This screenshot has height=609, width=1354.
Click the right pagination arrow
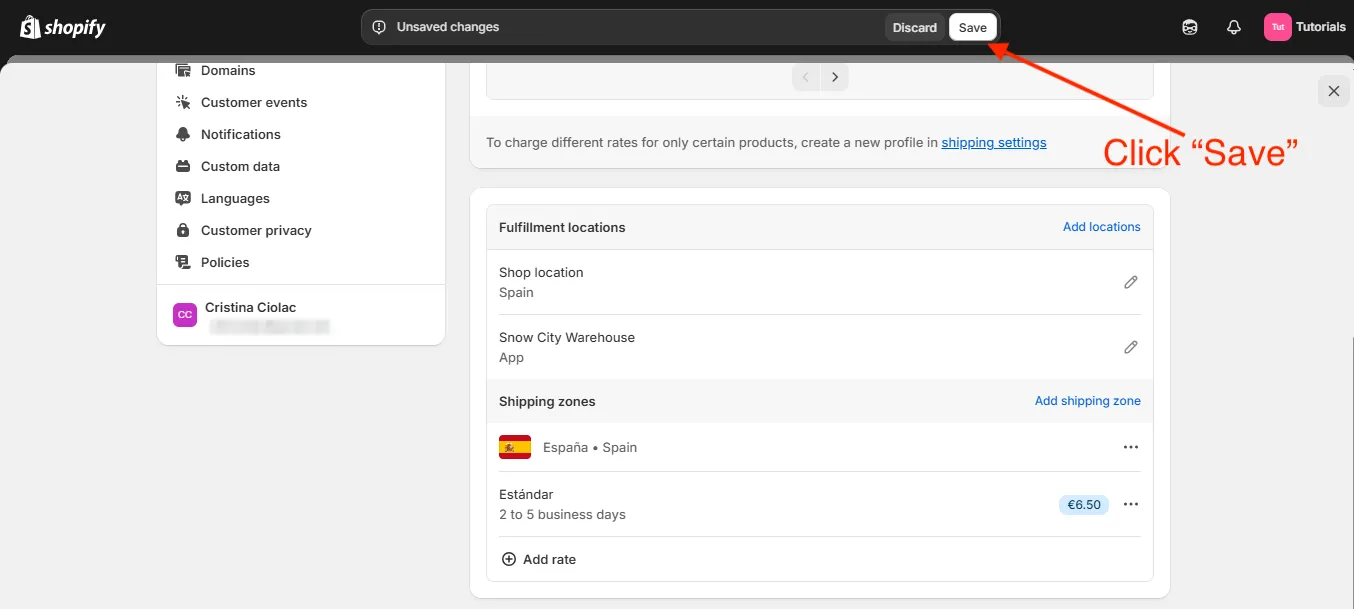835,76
----
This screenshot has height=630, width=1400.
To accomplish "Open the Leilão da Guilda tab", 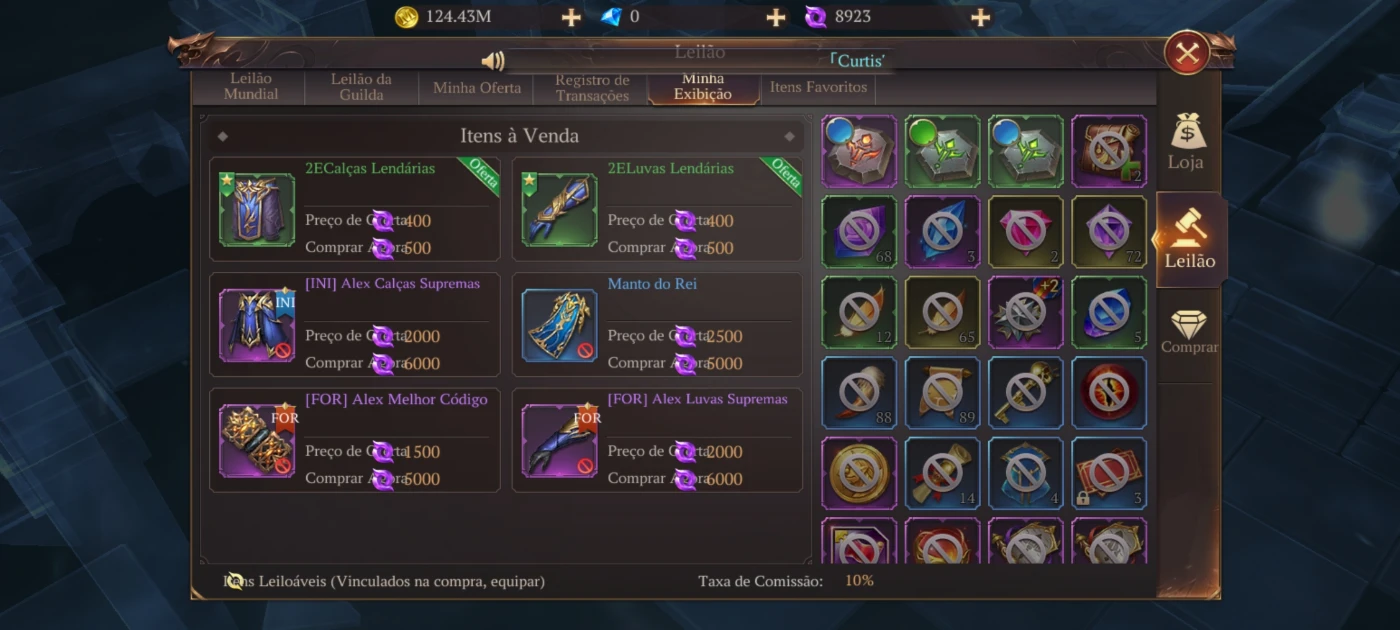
----
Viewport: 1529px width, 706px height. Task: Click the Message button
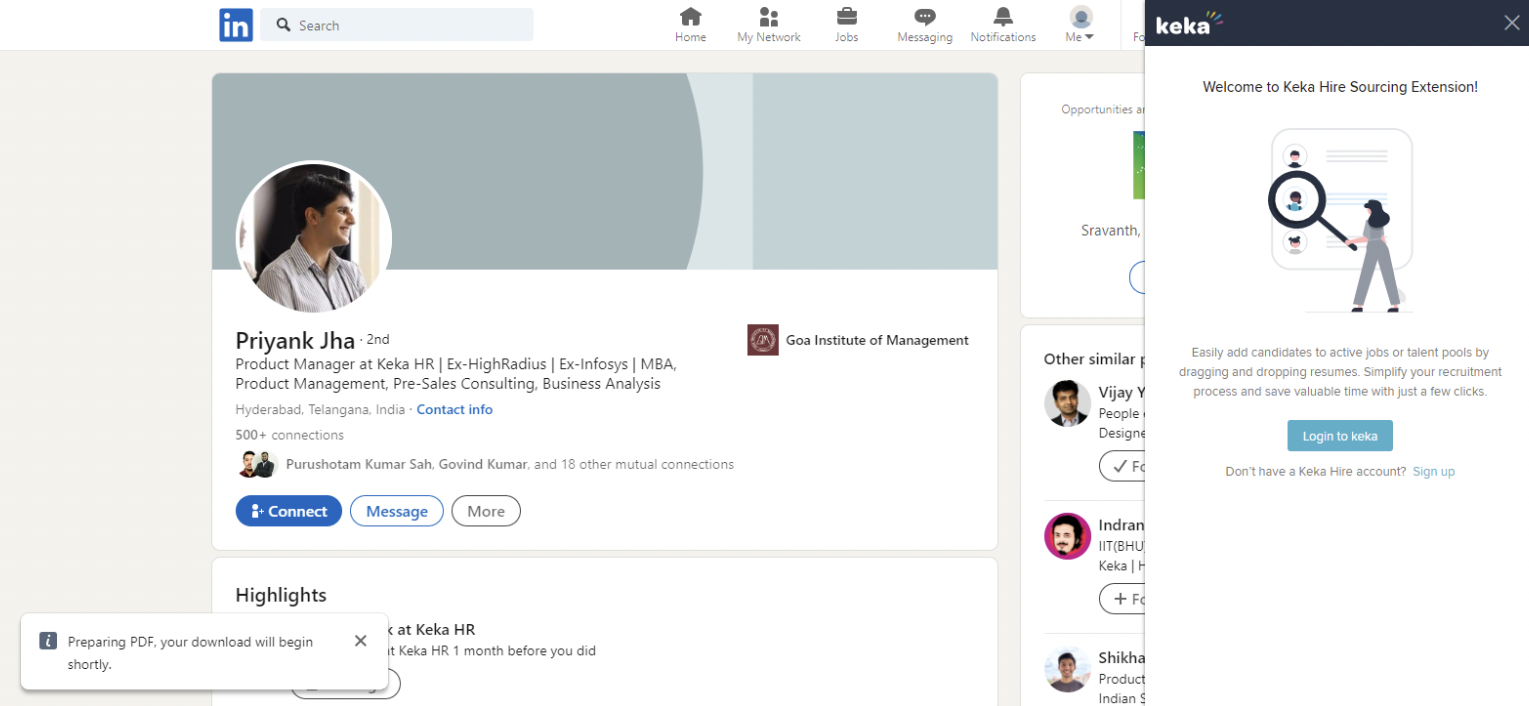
----
### EXERCISE REQUIREMENTS
In the records, which lines use the word "width"? Report them.

### RESPONSE AREA
This screenshot has height=609, width=1354.
This screenshot has height=630, width=1400.
Viewport: 1529px width, 706px height. Task: Click the Message button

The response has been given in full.